### Instrucción
Según el extracto fuente, ¿qué espacio de la Tate Modern transformó la instalación The Weather Project de Olafur Eliasson?

La percepción se convierte en una construcción y la verdad se transforma en una experiencia personal

Entonces pienso en The Weather Project de Olafur Eliasson, esa monumental instalación que transformó el Turbine Hall de la Tate Modern en un espejismo de sol indoor, con su pantalla semicircular y sus espejos que duplicaban el espacio hasta el infinito. La gente se tendía en el suelo, mirando hacia arriba, absorbiendo una luz artificial que pretendía ser una puesta de sol, mientras se desvanecía la línea entre lo real y lo fabricado. Es una metáfora perfecta para la atomización del individuo contemporáneo: todos mirando el mismo espectáculo, pero cada uno atrapado en su propia experiencia individual de un sol que sabían falso. Esa experiencia refleja nuestro tiempo, donde la percepción se convierte en una construcción y la verdad se transforma en una experiencia personal que cada uno negocia con el espejo de su propia conciencia.

Olafur Eliasson, The Unilever Series. The Weather Project, Tate Modern 2003. ©️ Olafur Eliasson. Foto ©️ Tate (Andrew Dunkley & Marcus Leith)

Hace un siglo, el Manifiesto Surrealista emergió como un gesto de insurrección intelectual, una declaración que desafiaba las estructuras rígidas del pensamiento racional y proponía un horizonte donde el inconsciente se erguía como la verdadera brújula de la existencia, una declaración incendiaria que cuestionaba los cimientos mismos del pensamiento racional. André Breton y sus contemporáneos no solo esbozaron un nuevo horizonte artístico, sino que propusieron una revolución, hicieron un llamamiento a desmantelar todos los esquemas heredados y a reimaginar el mundo desde las grietas del inconsciente, desplegando una cartografía de lo irracional que buscaba trascender las limitaciones de la lógica. Hablamos por lo tanto de un signo de ruptura, una fuerza que arranca al ser de su aparente estabilidad y lo transforma en una serie de representaciones inestables, maleables, plasmadas a través del lenguaje y la imagen. Tal como sugería Raymond Roussel, el surrealismo “representa la tentativa más reciente de romper con las cosas que son y sustituirlas por otras, (…) cuyos contornos móviles se registran en filigrana en el fondo del ser”1Raymond Roussel, Diccionario abreviado del surrealismo (Madrid: Siruela, 2003), 97. Esta visión nos obliga a repensar la relación entre nuestra percepción del mundo y los signos que usamos para describirlo, en un juego de espejos donde el lenguaje actúa tanto como creador como traidor de la realidad.

### Segmento de datos

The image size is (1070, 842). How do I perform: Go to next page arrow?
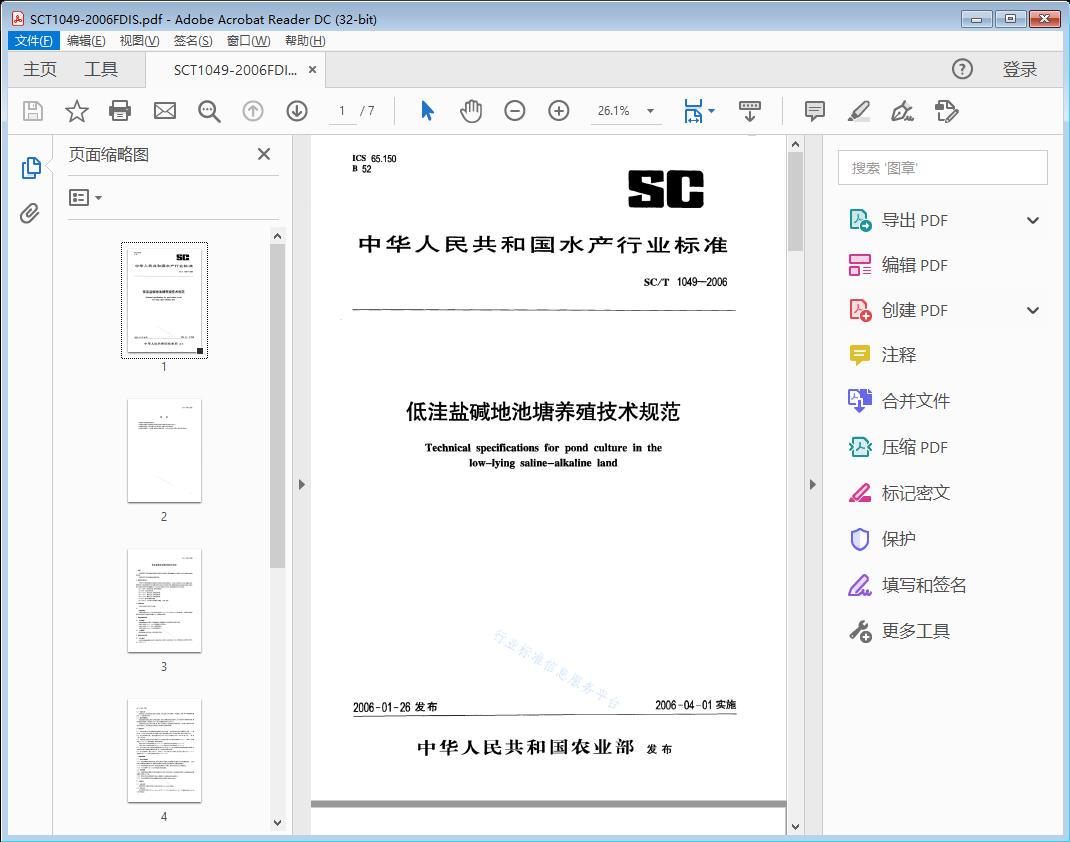[x=297, y=111]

### Respuesta
El Turbine Hall.